— Material provided —
= Beginning of Section =

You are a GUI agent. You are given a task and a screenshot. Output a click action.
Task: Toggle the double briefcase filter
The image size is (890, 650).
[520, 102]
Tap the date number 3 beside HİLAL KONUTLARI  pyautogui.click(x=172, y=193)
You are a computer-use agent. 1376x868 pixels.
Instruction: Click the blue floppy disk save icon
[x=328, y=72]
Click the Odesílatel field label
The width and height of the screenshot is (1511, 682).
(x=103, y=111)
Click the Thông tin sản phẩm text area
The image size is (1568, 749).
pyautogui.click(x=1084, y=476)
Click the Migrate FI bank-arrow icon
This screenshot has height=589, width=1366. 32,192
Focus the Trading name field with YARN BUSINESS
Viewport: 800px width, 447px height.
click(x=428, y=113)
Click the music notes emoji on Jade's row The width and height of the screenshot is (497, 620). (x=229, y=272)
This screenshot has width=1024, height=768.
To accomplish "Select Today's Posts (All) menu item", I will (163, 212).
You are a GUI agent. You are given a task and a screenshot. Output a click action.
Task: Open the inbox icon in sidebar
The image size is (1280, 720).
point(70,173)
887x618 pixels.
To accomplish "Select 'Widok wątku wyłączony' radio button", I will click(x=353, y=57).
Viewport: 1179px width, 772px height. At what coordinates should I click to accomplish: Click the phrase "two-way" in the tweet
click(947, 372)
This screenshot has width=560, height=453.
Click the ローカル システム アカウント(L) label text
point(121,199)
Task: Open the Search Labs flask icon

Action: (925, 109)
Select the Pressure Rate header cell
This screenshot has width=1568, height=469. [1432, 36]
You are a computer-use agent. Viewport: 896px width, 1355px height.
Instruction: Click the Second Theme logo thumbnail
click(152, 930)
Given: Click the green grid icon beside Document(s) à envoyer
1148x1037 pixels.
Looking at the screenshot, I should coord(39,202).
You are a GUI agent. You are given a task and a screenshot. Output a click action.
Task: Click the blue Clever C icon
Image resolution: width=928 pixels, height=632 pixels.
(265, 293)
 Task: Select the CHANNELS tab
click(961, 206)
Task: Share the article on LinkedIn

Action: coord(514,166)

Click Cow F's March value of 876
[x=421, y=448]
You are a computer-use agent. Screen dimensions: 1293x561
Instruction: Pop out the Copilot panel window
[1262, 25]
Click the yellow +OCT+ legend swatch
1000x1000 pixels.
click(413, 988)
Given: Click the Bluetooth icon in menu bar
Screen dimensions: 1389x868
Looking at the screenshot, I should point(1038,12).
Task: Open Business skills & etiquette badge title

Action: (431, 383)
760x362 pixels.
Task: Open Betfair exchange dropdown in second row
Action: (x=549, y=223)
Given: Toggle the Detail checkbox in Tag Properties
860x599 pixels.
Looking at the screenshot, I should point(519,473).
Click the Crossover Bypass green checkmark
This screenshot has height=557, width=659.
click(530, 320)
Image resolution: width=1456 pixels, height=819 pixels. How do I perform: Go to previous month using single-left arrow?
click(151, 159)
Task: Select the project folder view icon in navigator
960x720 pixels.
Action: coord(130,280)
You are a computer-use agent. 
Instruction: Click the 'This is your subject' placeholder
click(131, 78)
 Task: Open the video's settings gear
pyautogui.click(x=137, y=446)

= End of Section =

— Task requirements —
Each line above that has the word "green" should be copied.

— Exercise response —
Given: Click the green grid icon beside Document(s) à envoyer
Click the Crossover Bypass green checkmark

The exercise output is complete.